Bob Josef <> (06.05.2000)

The movie is very good, interesting, moving, with a bizarre trick ending. But seeing it as a Gabriel fan, the music can be distracting. Because, in a critical scene, you go, for example, "Hey, that's 'Wallflower!'," That not withstanding, the music really sets a precedent for Pete's future sound. Agreed, great for hardcores.


Rich Bunnell <> (24.09.99)

Whereas you seem to be divided by the faster numbers and the slower ones on here, I hate some of the fast ones and some of the slow ones. I'd give this a 10 (out of 15, of course) since there're great songs here and some horrible ones. I agree that "Don't Give Up" is wildly unspectacular, but I myself LOVE "That Voice Again" and "In Your Eyes." Cliched as hell, of course, but with great production.

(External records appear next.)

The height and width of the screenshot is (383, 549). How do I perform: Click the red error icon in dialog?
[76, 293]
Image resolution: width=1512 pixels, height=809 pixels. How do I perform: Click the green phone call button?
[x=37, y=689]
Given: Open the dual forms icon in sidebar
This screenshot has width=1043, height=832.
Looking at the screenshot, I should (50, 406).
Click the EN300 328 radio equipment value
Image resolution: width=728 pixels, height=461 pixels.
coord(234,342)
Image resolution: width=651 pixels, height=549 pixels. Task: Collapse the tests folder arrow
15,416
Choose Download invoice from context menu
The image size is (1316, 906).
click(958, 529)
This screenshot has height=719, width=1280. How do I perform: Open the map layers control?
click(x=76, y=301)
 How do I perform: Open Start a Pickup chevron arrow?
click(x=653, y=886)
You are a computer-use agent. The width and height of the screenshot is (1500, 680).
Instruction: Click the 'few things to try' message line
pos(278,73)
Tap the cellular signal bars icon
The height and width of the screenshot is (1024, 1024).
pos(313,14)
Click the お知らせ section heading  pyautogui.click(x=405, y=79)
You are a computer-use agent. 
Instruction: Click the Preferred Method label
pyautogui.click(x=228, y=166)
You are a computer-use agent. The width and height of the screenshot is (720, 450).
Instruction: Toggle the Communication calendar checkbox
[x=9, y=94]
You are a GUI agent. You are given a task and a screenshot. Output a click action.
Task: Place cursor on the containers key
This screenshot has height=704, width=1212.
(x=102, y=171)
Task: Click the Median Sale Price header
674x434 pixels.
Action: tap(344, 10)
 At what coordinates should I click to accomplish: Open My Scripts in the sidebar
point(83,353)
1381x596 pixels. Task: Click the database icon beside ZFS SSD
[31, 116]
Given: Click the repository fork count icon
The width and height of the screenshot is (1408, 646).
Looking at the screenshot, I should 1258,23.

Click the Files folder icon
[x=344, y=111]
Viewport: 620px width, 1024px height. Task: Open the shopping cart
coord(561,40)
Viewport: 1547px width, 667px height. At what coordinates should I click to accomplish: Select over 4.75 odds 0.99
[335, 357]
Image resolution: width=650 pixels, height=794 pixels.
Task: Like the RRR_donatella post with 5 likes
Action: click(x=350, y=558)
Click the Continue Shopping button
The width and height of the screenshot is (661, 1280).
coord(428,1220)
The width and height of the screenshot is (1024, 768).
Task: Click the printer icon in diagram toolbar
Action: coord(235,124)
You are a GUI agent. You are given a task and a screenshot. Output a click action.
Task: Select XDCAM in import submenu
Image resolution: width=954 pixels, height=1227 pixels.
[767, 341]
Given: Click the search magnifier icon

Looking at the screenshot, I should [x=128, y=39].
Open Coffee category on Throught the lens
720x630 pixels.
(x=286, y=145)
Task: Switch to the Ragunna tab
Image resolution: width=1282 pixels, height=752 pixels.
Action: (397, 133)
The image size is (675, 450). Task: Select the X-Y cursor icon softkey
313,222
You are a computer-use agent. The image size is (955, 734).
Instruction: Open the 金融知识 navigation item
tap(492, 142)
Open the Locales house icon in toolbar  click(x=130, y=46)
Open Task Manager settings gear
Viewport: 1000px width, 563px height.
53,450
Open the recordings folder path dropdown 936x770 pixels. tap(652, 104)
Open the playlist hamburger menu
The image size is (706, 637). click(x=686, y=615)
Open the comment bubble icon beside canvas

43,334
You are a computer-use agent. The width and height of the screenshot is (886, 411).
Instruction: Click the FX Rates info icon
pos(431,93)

The same goes for "Big Time," the one big VH1 hit here that I'm not tired of. I can't say that I like "Sledgehammer" too much, however-- there was a time when I loved it but now it's just a drag for me to sit through, despite the great horn section. I agree, though, that "Red Rain" is EXCELLENT. And "Mercy Street" is boring. Remember, people-- just because it's slow and low-key doesn't mean it's good.

Ben Greenstein <> (24.09.99)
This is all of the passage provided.